Is this a mechanism to help the cell clean itself, or just to find out if something is wrong?
It’s both. It’s a process that will check if something is wrong, and if that is the case, it will eliminate these abnormal proteins. There are many processes involved in checking the quality of every type of macromolecule in the cell, whether they are proteins, mRNA, lipids or DNA, for example. Cells are constantly monitoring the quality of its constituents and looking for ways to either correct the problem, or eliminate the aberrations.
What do cells do with the waste, once they eliminate aberrant proteins? Do they ‘recycle’?
Yes. Cells don’t waste anything, if a protein has to be degraded or eliminated, its components (amino acids and short peptides) are recycled.
What were you looking for when you discovered the Ribosome-Associated Quality Control?
We found a new mutation that caused an Amyotrophic Lateral Sclerosis (ALS)-like phenotype in mice: the animals lose motor neurons and develop paralysis. We managed to identify the gene whose mutation causes the problem, but then we wanted to know what it does when it is not mutated. To make a long story short, we found that the protein encoded by this gene is involved in ribosome quality control.
What is the significance of these findings?
First, there is this clear disease relevance: we know that mutations in the pathway cause neurodegeneration. In addition to these mice that I mentioned already, we have found mutations in other components of the RQC system that also cause neurodegeneration in mice, as well as neuromuscular disease in humans. Biologically it is also a very important cellular mechanism. We know that because it has been conserved through evolution: all cells, from bacteria to humans, use ribosome quality control.
What is the state of the art of your investigation in this field?

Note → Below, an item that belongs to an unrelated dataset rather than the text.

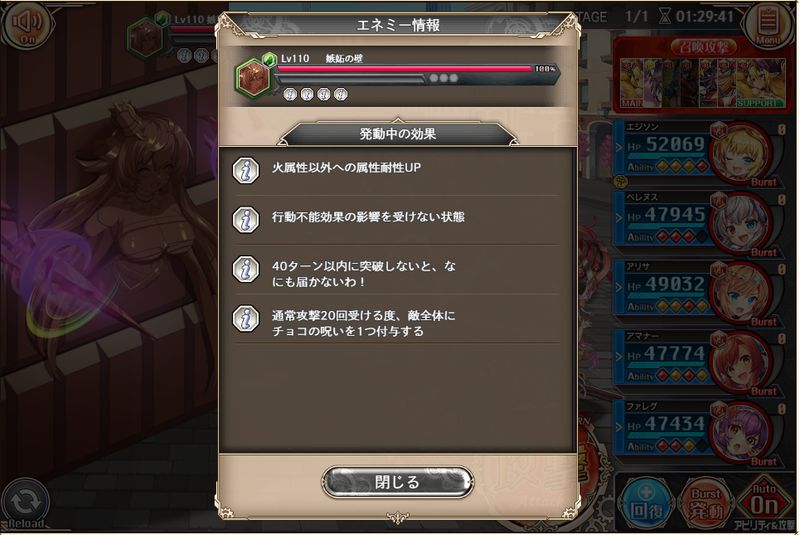Click the enemy red HP bar
This screenshot has width=800, height=535.
tap(406, 69)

The field for the past decade has been very mechanistic, we have identified the factors and the processes that are responsible for this quality control, but now we are integrating this knowledge into biology and disease. We are investigating the role of RQC in neurodegeneration and in cancer, and we want to know what is happening in normal biology, for example in aging or under conditions of nutrient starvation.
What can you tell us about the recent realization that aberrant proteins trigger a complex alarm response in the cell?

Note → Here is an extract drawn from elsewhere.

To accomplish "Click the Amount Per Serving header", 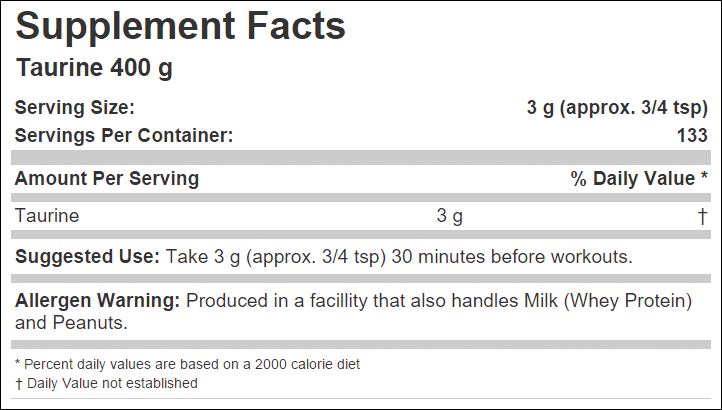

What we knew until recently was that RQC eliminates the aberrant proteins, and also the mRNA that was being translated to generate these aberrant proteins. Now we know a lot more. We know that RQC also activates a number of stress-signaling responses, it promotes an overall inhibition of translation in the cell, and it can promote apoptosis [programmed cell death]. It can also promote innate immunity, and all kinds of alarm systems used by the cell to signal that something is going wrong.
How do you see your field in the future?
I think we will be able to modulate the RQC mechanism therapeutically. The ribosome is the cell machinery responsible for making new proteins. It reads the blueprint for a certain protein on a messenger molecule – known as messenger RNA (mRNA) – and then converts this information into new proteins. When this process fails, the ribosome gets stalled on the mRNA and protein synthesis is brought to a halt. I am a believer that if we are able to modulate or to decrease ribosome stalling, we may be able to decrease the rate of aging, for example, and we may find ways to approach cancer therapeutics and certainly neurodegeneration.